__MATERIALS PROVIDED__:
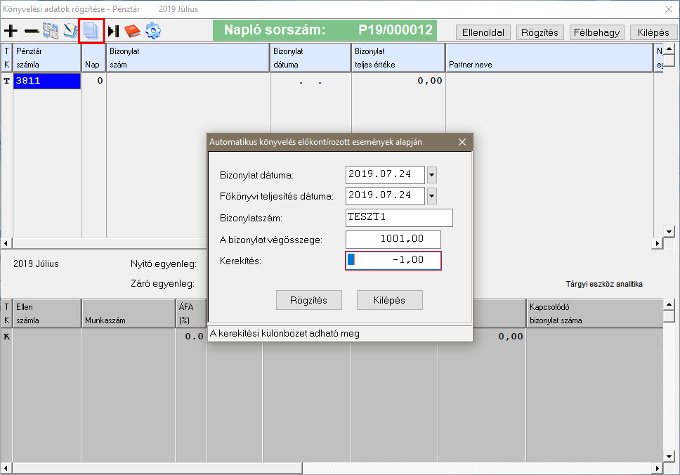Click the highlighted copy documents icon
This screenshot has height=475, width=680.
click(91, 31)
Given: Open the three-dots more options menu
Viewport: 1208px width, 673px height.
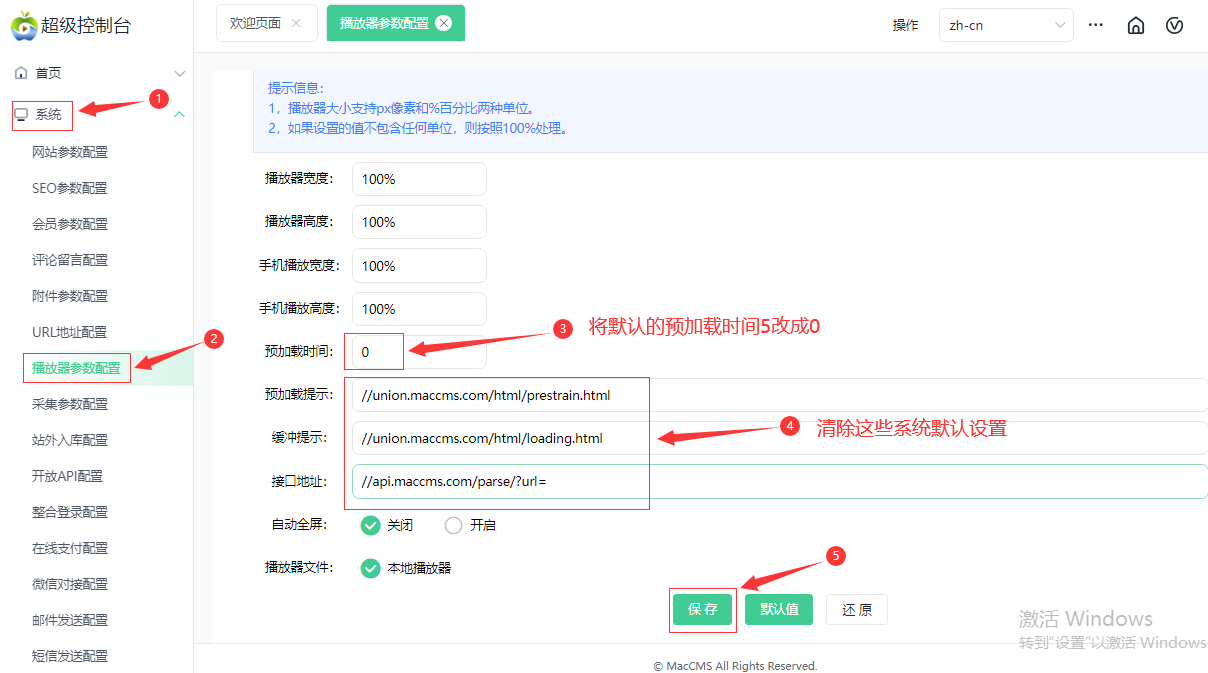Looking at the screenshot, I should (x=1096, y=25).
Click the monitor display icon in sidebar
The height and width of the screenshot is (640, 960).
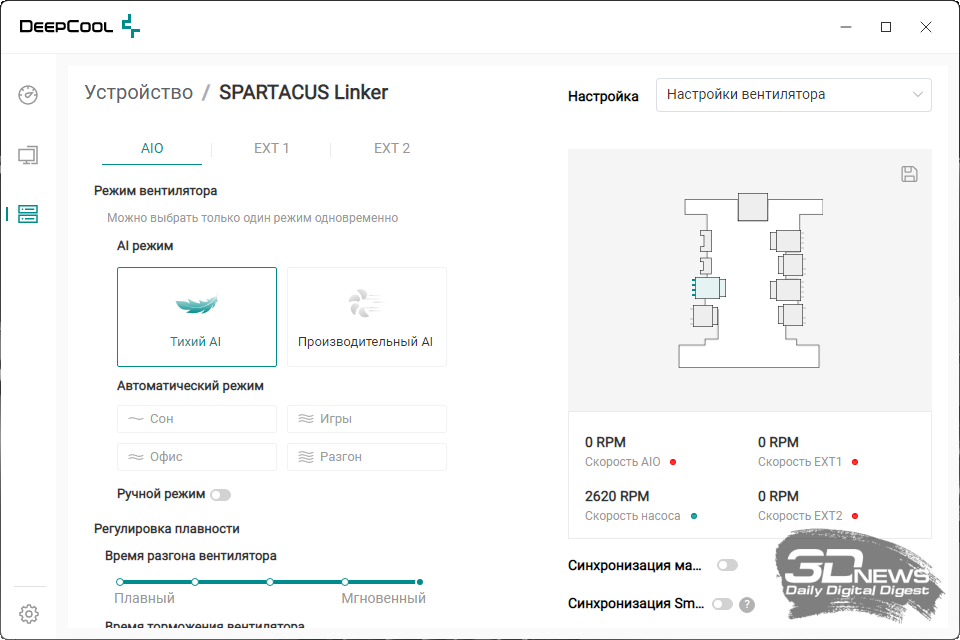pos(28,155)
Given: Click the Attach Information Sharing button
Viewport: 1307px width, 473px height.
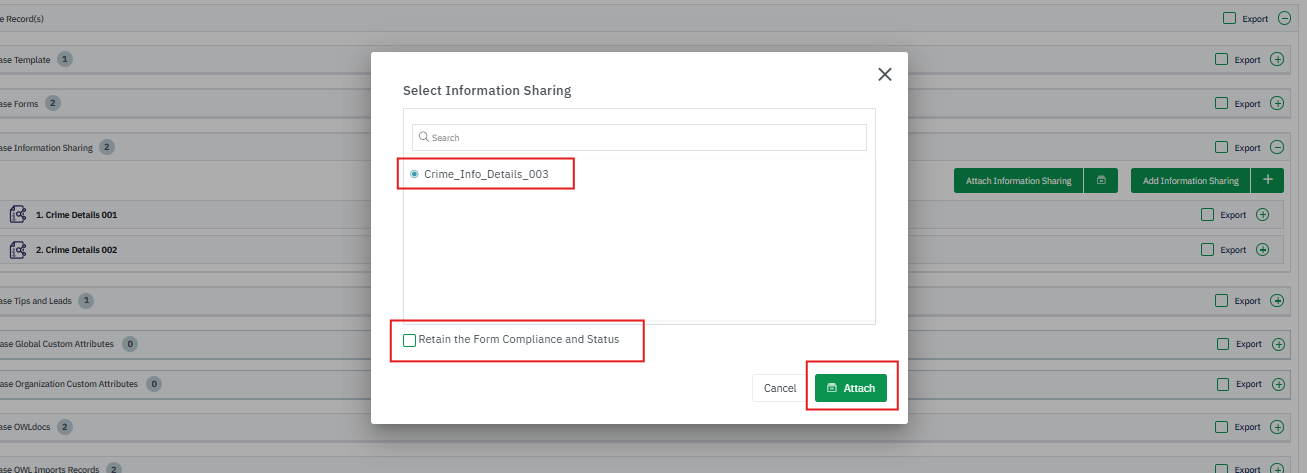Looking at the screenshot, I should click(1018, 181).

__WHAT TO PRODUCE__: Read through the entries above, and wherever a line holds the string "Given", copy it.

__YOUR RESPONSE__:
Given: Open the three-dots more options menu
Given: Click the Attach Information Sharing button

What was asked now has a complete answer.